Five of Friedman’s six children became lawyers, Friedman said — three boys, two girls. While Jason and Eric Friedman work with their father, his daughters work out of state. “The girls don’t want to work with the brothers, they’ve had enough,” Larry says.
Jason Friedman, the oldest lawyer out of the Friedman kids, said he grew up going to the courthouse and to mediations with his dad, and that he’s known some of the lawyers at Friedman & Feiger since he was a kid.
He describes his father’s style in the courtroom as having a “command of his case” once he speaks.
“He has a command of the courtroom … he connects with the jurors,” he said. “He does a very good job at examining the witnesses and leaving no stone unturned. He’s always taught me to be a good advocate … [and to] understand what the client’s goals are.”
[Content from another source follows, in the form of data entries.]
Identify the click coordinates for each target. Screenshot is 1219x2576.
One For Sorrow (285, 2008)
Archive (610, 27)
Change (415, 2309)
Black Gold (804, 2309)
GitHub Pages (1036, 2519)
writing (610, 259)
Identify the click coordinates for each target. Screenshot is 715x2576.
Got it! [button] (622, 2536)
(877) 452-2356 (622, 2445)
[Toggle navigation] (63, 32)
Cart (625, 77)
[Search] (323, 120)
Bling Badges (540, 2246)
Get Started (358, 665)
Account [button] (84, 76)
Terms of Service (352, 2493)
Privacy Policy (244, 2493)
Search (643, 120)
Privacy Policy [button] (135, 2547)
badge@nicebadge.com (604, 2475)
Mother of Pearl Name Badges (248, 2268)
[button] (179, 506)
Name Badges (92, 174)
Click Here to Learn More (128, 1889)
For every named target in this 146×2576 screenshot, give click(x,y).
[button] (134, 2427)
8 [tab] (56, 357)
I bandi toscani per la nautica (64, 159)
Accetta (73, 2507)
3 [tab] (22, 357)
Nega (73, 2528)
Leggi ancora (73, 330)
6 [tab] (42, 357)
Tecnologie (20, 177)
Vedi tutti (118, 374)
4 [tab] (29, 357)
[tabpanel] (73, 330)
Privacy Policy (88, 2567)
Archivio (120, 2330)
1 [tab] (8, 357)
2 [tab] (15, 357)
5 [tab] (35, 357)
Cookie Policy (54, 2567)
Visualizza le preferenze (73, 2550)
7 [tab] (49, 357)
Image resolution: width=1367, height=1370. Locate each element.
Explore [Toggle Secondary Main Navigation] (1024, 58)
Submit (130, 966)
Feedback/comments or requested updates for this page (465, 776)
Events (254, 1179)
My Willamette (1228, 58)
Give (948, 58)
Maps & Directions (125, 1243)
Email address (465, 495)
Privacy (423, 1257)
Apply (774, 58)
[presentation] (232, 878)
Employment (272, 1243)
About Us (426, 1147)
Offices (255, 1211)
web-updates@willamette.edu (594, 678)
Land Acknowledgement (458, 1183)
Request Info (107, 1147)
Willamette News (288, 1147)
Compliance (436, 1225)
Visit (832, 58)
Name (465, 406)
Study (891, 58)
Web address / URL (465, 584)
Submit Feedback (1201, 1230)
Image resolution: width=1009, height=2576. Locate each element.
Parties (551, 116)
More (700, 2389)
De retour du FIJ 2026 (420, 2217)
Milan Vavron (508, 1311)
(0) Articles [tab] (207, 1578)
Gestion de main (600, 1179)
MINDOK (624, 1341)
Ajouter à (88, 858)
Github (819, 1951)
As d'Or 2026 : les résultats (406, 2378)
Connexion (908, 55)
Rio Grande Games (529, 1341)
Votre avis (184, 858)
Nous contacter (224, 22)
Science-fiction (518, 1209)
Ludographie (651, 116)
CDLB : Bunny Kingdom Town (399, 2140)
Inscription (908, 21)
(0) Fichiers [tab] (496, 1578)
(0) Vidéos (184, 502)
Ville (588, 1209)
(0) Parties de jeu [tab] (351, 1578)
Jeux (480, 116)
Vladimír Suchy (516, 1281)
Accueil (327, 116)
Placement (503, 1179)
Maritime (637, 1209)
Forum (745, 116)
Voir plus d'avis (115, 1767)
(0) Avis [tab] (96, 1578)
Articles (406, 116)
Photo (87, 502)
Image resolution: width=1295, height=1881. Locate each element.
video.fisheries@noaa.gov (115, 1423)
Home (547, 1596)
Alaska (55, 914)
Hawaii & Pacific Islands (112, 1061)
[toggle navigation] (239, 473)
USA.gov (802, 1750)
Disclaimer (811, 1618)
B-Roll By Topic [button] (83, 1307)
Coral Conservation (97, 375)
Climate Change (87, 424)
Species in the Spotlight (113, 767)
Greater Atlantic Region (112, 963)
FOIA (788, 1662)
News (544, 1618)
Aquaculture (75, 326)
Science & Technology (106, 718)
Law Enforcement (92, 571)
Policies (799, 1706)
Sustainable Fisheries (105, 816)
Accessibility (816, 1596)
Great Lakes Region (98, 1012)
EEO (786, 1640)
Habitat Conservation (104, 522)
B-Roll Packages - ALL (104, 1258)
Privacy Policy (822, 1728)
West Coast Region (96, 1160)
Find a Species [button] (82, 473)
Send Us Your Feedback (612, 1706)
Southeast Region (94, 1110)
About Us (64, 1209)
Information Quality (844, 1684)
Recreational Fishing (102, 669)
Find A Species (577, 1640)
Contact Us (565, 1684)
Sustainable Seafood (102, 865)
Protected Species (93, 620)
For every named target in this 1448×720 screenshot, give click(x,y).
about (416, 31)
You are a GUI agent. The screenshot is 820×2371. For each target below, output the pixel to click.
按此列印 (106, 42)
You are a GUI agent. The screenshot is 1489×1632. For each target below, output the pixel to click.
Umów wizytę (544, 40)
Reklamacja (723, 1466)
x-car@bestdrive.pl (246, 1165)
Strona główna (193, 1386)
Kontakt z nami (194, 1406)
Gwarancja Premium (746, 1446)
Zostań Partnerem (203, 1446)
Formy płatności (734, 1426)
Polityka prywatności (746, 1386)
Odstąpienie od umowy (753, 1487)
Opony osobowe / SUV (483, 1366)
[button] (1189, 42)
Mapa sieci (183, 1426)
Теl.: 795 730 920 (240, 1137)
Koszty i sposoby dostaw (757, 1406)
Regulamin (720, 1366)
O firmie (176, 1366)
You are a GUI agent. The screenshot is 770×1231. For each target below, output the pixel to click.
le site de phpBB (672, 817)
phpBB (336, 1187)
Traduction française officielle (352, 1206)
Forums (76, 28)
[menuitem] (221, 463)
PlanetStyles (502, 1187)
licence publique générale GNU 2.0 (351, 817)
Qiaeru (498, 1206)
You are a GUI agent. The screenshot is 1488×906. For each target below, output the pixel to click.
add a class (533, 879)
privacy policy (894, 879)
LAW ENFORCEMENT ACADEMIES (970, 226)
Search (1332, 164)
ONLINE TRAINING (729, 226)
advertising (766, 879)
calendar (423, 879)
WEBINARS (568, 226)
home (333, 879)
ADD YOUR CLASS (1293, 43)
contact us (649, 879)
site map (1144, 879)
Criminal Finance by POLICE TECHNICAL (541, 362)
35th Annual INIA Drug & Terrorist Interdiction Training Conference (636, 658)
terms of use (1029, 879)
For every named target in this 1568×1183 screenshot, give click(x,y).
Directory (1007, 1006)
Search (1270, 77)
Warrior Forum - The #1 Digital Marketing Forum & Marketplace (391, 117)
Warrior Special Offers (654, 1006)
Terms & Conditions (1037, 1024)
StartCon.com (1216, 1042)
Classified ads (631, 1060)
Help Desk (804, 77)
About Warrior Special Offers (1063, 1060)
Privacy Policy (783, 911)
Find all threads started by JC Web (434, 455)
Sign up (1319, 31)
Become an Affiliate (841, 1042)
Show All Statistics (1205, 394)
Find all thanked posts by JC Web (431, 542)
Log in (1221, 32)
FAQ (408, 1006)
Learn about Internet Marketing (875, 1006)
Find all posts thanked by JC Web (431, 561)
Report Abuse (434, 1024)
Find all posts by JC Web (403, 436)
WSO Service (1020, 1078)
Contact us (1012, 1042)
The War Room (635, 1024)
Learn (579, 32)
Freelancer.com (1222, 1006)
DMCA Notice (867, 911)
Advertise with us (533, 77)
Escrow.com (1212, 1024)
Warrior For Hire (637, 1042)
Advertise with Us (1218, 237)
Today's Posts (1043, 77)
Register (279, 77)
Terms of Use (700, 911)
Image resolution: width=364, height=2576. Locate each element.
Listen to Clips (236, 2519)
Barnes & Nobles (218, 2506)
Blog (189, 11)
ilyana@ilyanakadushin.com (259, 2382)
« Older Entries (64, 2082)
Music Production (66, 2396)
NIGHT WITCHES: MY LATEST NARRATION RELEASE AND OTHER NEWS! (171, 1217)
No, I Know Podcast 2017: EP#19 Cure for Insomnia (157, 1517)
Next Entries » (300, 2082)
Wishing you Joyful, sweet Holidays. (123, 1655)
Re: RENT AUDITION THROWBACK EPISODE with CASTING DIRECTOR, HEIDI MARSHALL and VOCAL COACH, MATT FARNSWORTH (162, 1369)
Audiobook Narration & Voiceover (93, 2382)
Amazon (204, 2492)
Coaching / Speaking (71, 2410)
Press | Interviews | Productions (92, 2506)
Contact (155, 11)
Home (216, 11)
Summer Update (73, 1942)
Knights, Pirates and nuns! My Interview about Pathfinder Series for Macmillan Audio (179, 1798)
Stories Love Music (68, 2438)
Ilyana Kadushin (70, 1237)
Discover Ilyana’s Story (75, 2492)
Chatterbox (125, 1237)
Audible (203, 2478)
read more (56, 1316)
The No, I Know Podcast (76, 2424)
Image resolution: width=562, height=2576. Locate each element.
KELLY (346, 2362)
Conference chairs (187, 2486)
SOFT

While some people Friedman talks to say they could never work for their dad, he says it’s probably because they confuse the work and family roles.
“People look at them as their dad as opposed to their boss. My view always at this office is that he’s the senior lawyer, so I take his advice and learn from [him],” Friedman said. “He is probably harder on me than everybody else because obviously as his son I’m not going anywhere … but I’m OK with the pressure.”
It’s also a bonus that Larry Friedman’s wife, Janelle, runs the law firm.
“I’m one of the few lawyers who practices law 100% of the time,” Larry Friedman said.
As chief operating officer of Friedman & Feiger, Janelle Friedman makes all the decisions: administrative, financial, and the hiring and firing of staff. And that’s in addition to her many other business endeavors.
“I call her the Amazing Janelle,” Friedman said of his wife. “My wife is big time. She runs the firm, runs the family, wins every argument and is very active in charity in Dallas. She owns a cosmetic line called GoodJanes, and she wrote a book on entertaining.
“And she’s trying to kill me,” Friedman added. “She’s made me gluten-free, fat-free … I hate it. I was fat and happy before she got her hands on me. Now I’m skinny and miserable. And she makes me exercise every day.”
Part of Friedman’s exercise regimen is running three to four miles a day, which, besides being a good husband following his wife’s wishes, Friedman says he does so he can practice law as long as possible.
“As long as the phone keeps ringing,” he says. “I like what I do.”